* **The data**:
********
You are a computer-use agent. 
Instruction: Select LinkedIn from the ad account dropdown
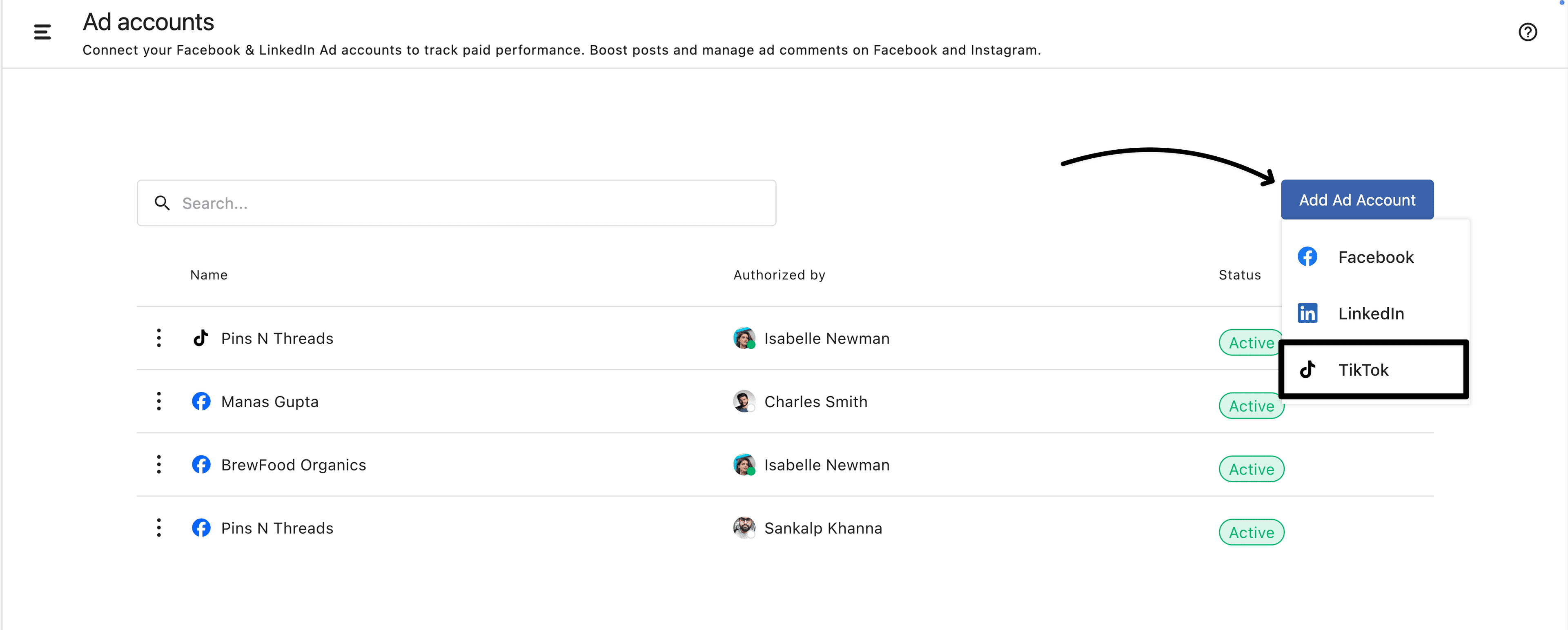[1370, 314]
********
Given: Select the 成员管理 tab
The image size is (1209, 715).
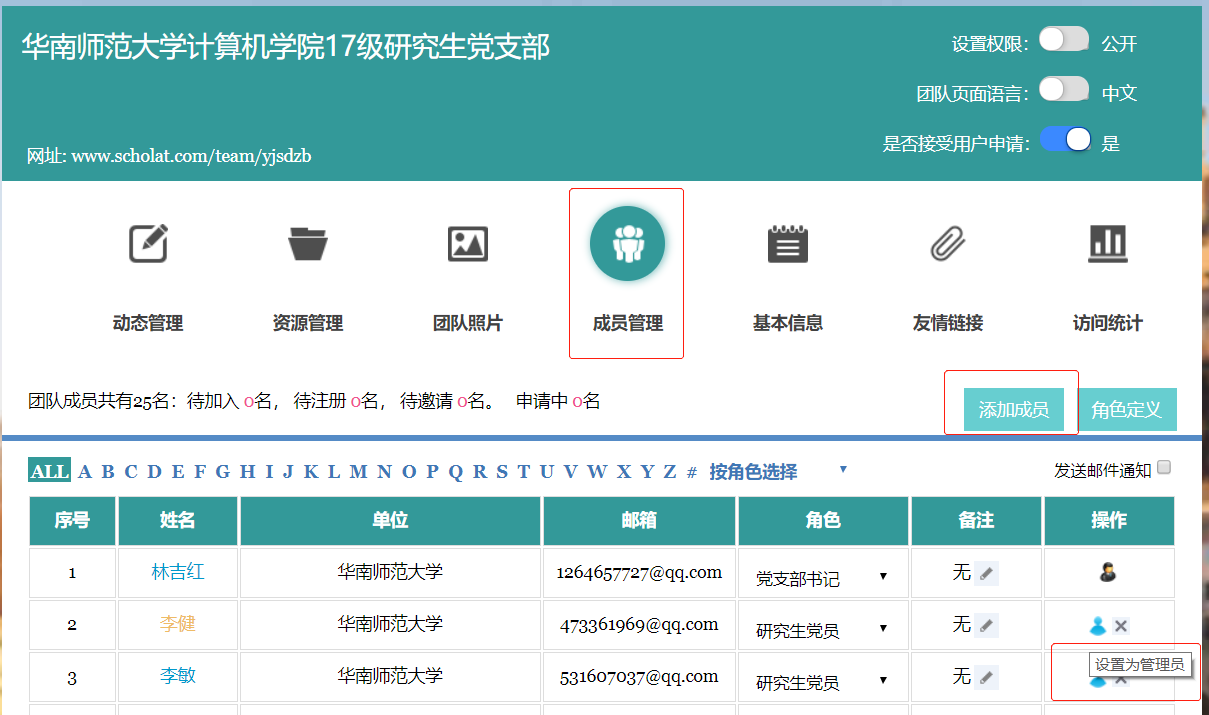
********
* **What the exercise asks**: Recast the listing as a JSON array of strings, one string per line with blank lines omitted, beginning at the line that contains "You are a computer-use agent." and stopping after the line that contains "[1370, 314]". Leave the pictures out.

* **Reply**:
[
  "You are a computer-use agent. ",
  "Instruction: Select LinkedIn from the ad account dropdown",
  "[1370, 314]"
]